Psychologue, psychanalyste, président de l’association Ehpad de côté

→ 1978 : obtient son diplôme d’État infirmier

→ 1987 : devient psychologue, puis psychanalyste

→ 2008 : dirige une collection dédiée à la gérontologie aux éditions Erès

→ 2017 : crée l’association Ehpad de côté

MATHILDE BASSET

Infirmière en Ehpad, auteure d’une lettre à Agnès Buzyn postée sur les réseaux sociaux

→ Juillet 2016 : diplôme d’État infirmier à l’Ifsi de Vannes (56)

→ Octobre 2017 : entre à l’Ehpad du Cheylard (Ardèche)

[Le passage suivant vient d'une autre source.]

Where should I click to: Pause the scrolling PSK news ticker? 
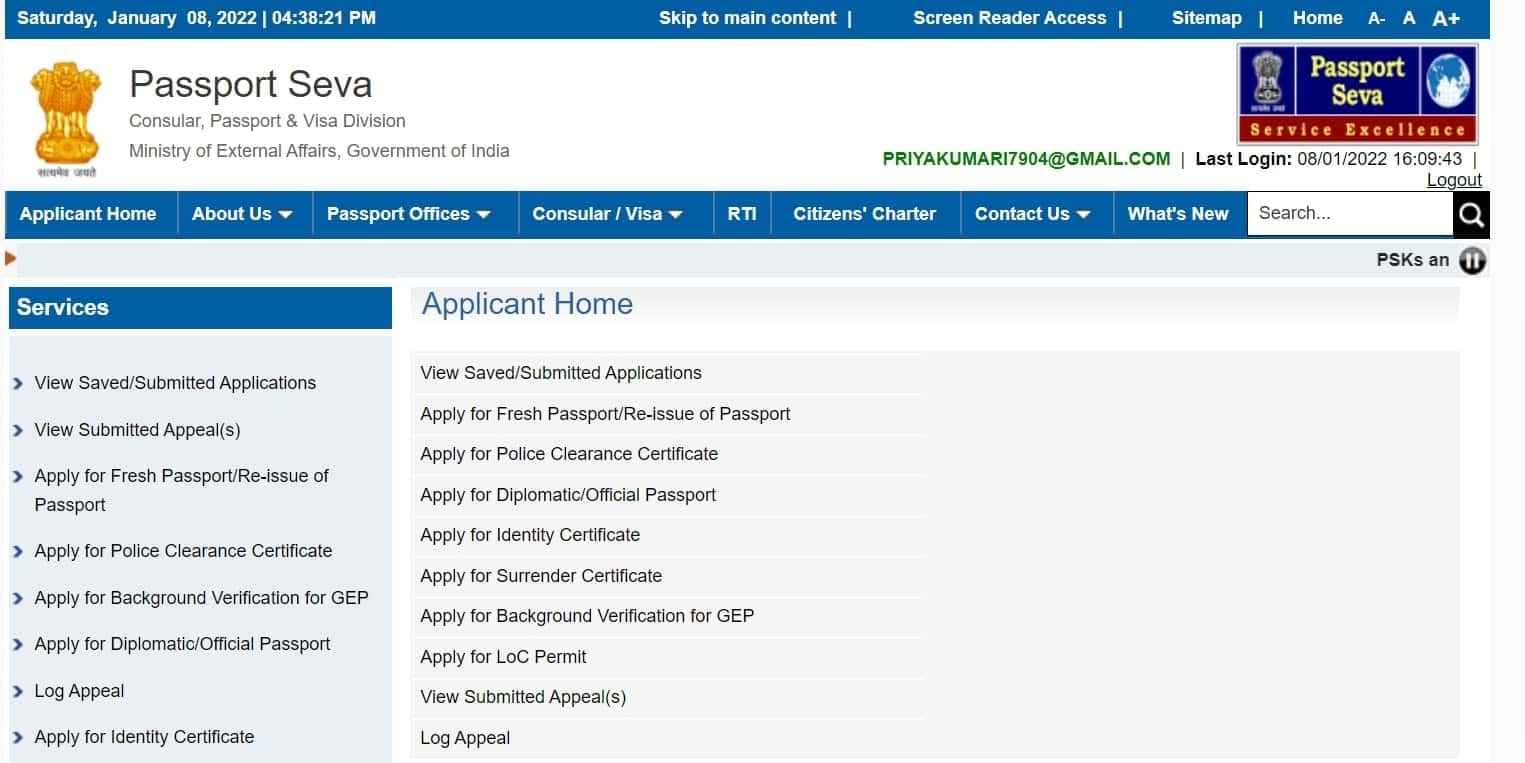tap(1471, 260)
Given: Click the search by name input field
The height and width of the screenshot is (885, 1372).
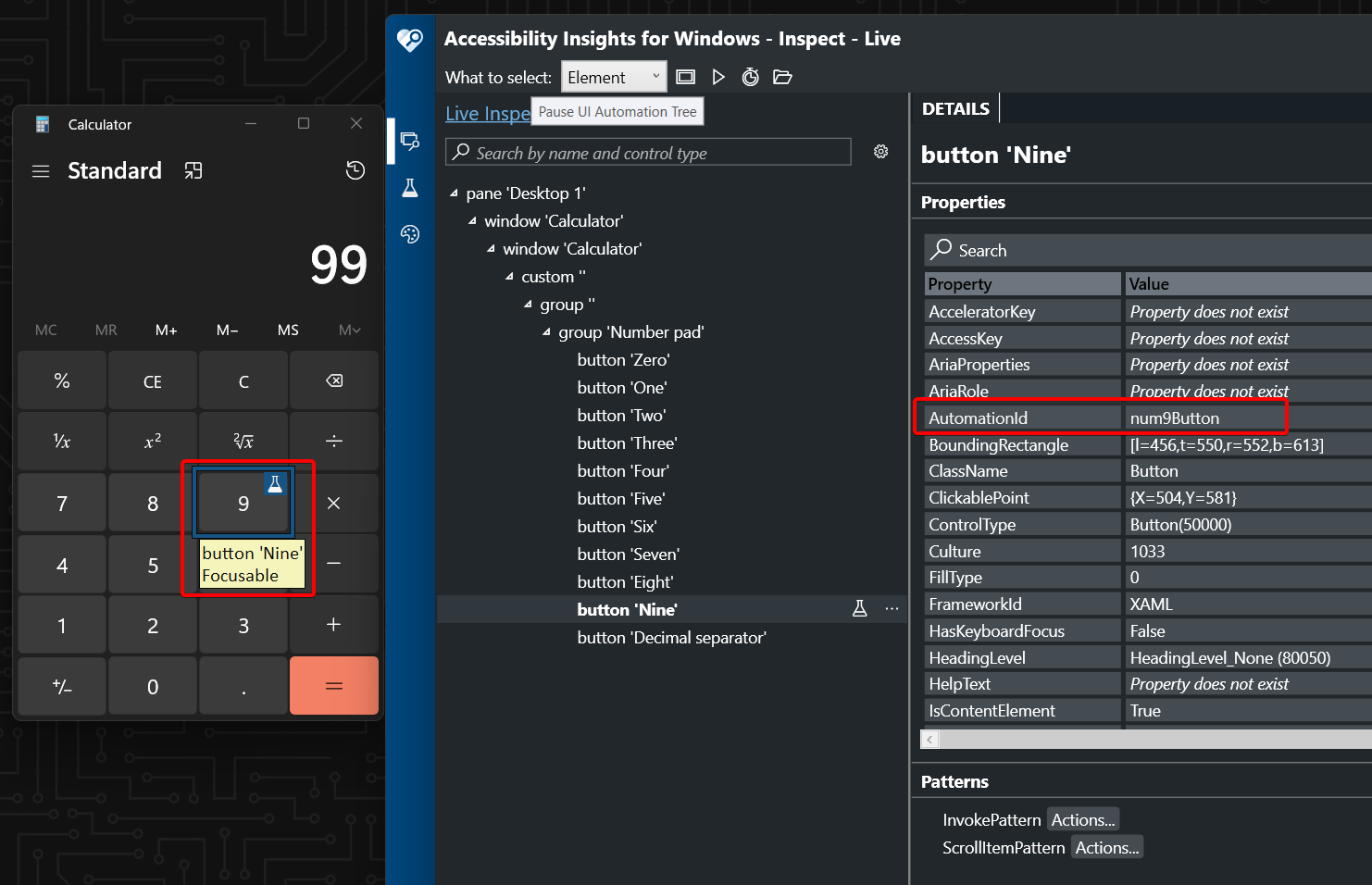Looking at the screenshot, I should coord(648,152).
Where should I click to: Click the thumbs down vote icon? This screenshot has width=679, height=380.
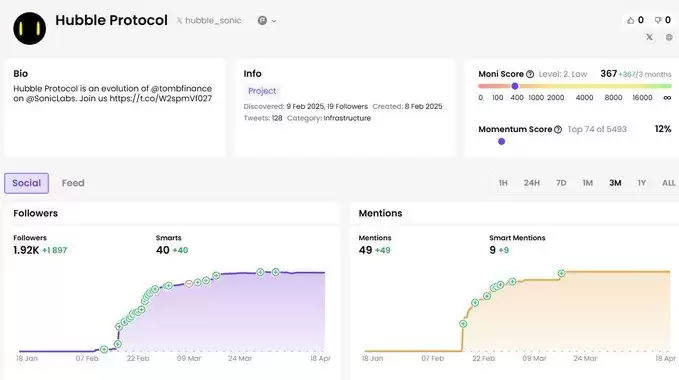tap(658, 20)
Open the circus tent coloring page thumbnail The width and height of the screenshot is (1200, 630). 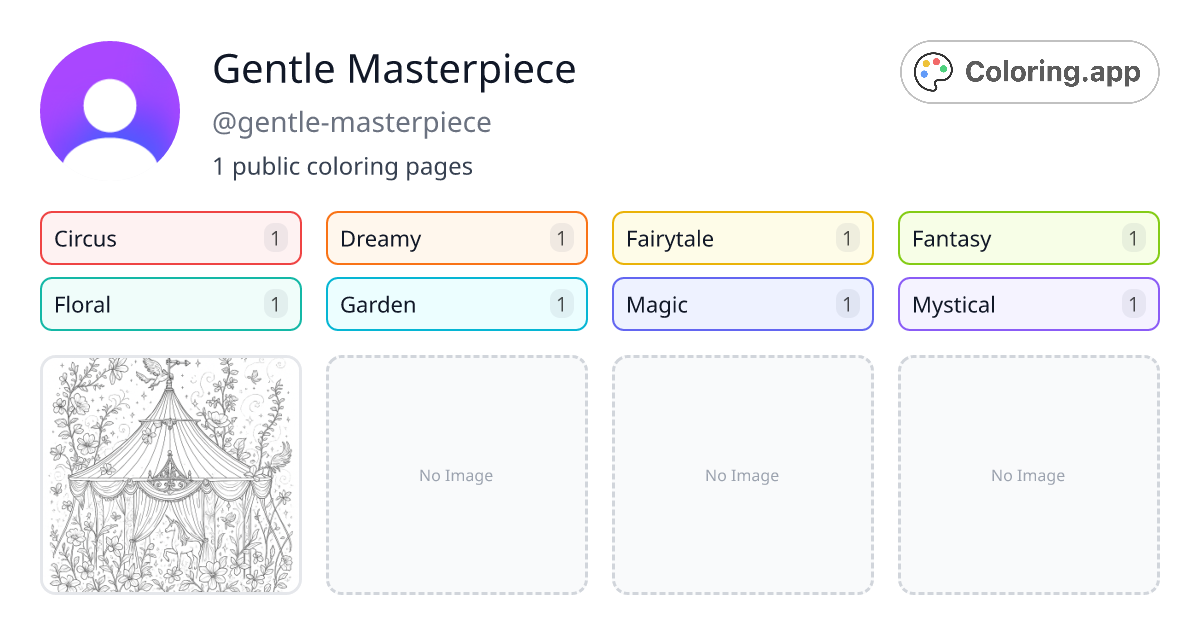coord(170,475)
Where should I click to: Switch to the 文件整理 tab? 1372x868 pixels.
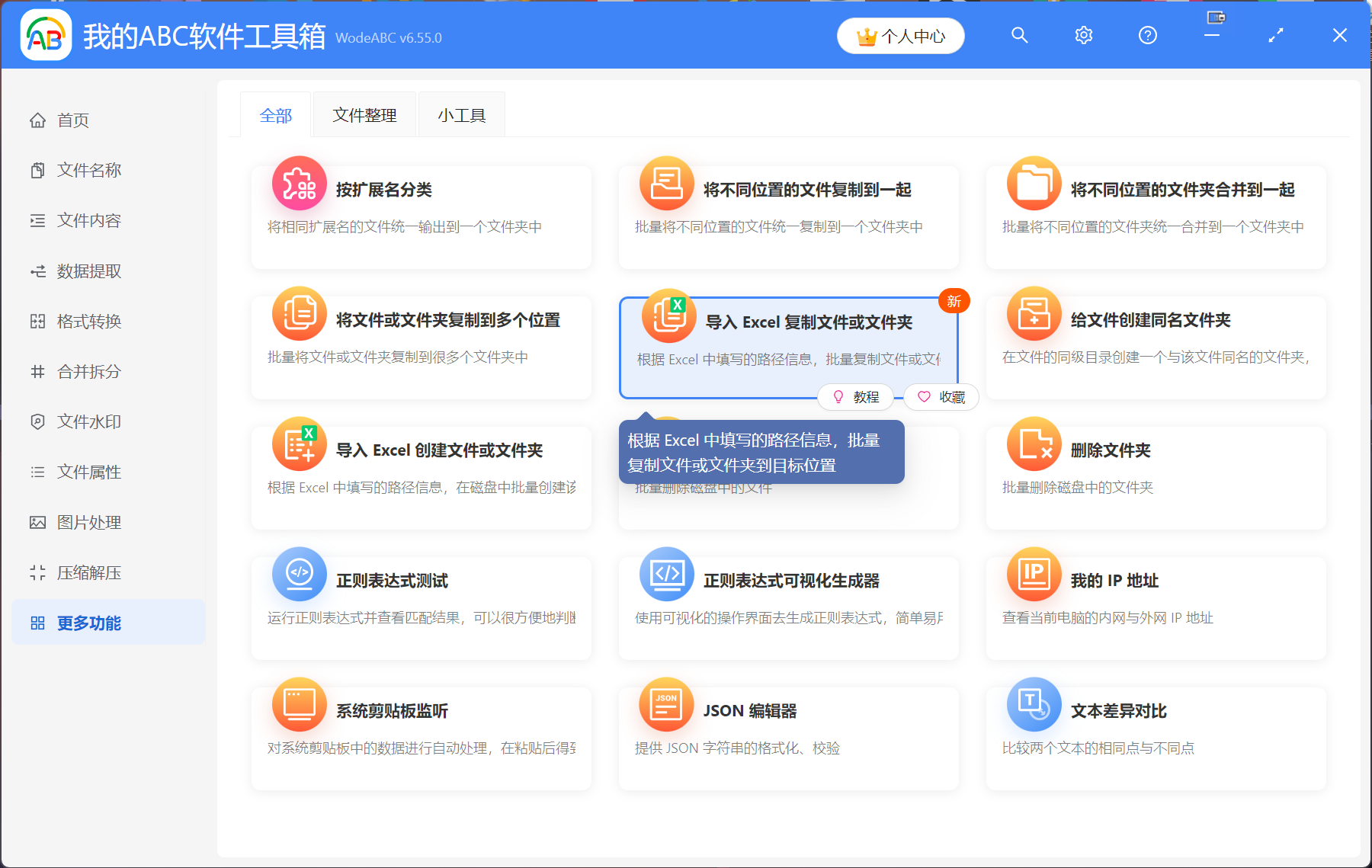coord(364,115)
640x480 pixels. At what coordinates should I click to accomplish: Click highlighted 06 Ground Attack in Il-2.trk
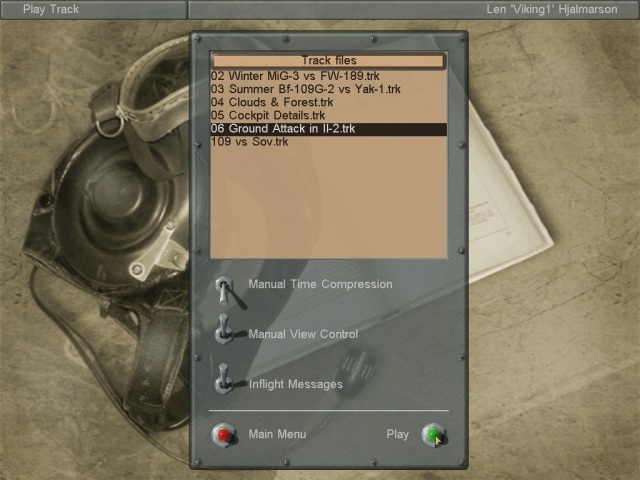pyautogui.click(x=282, y=129)
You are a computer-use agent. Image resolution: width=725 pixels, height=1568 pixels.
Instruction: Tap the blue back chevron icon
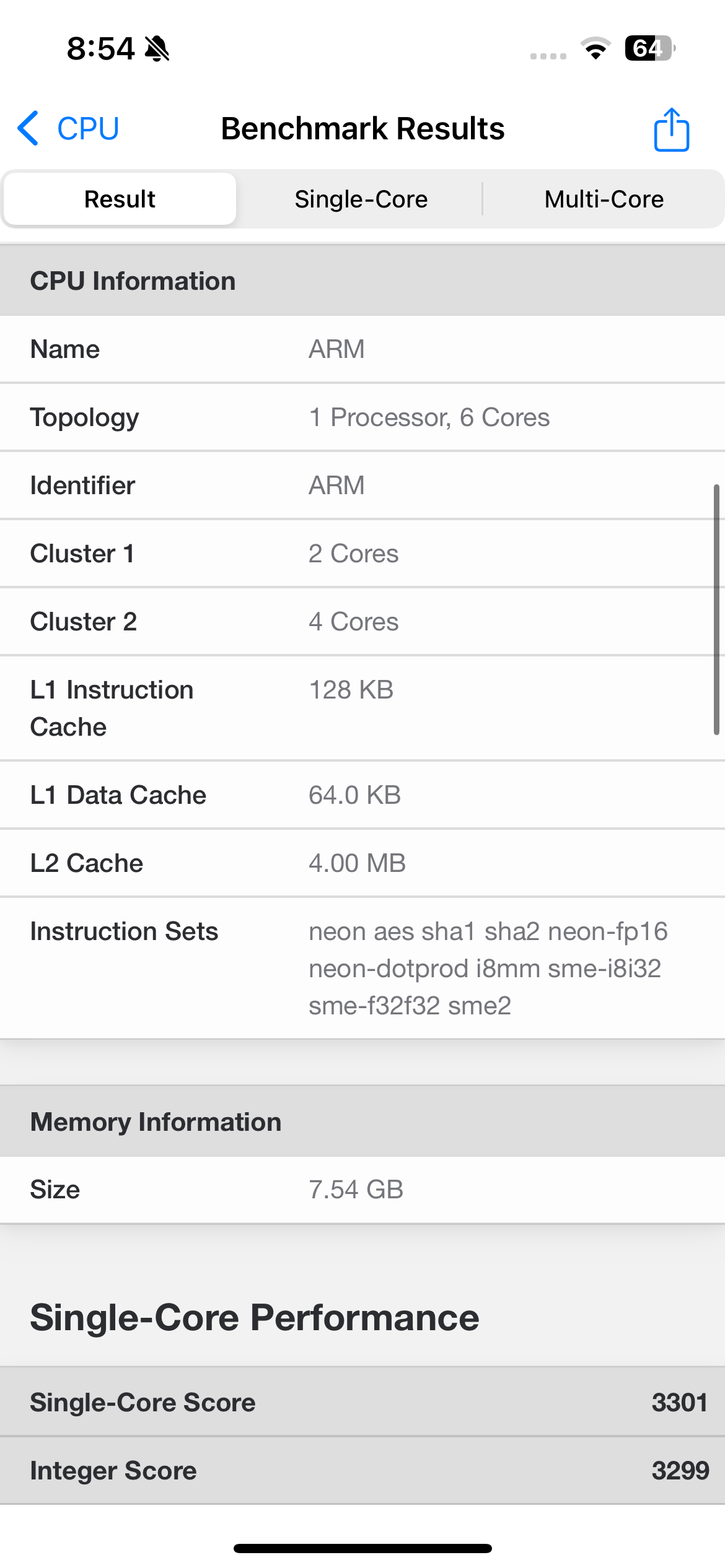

→ Décembre 2017 : poste sur Facebook une lettre ouverte à Agnès Buzyn où elle dénonce les conditions d’accueil des résidents dans son établissement

→ Janvier 2018 : quitte cet Ehpad à la fin de son CDD

POINTS CLÉS

→ En 2017, une série de grèves éclate dans les Ehpad. S’ensuit une vague de dénonciation des conditions d’accueil des personnes âgées, qui relèvent parfois de la maltraitance, selon les soignants.

→ 30 janvier 2018, mobilisation du personnel des Ehpad pour dénoncer le manque d’effectifs et demander l’abrogation de la réforme de leur financement, entrée en vigueur en janvier 2017 et qui profite surtout aux structures privées. Ce qui amène le gouvernement à promettre 50 millions d’euros supplémentaires pour les Ehpad en difficulté, en plus des 100 millions inscrits au budget 2018 de la Sécurité sociale.

→ Début mars, Agnès Buzyn annonce qu’environ « 20 à 25 % » des Ehpad sortiraient de la réforme avec « une recette globalement réduite » et envisage de « neutraliser les effets négatifs » pour les perdants pendant « un an ou deux ».

→ Mi-mars, une mission d’information parlementaire propose de doubler le ratio d’AS et IDE, le portant à 60 ETP pour 100 résidents, et de suspendre le volet controversé de la réforme du financement de ces structures.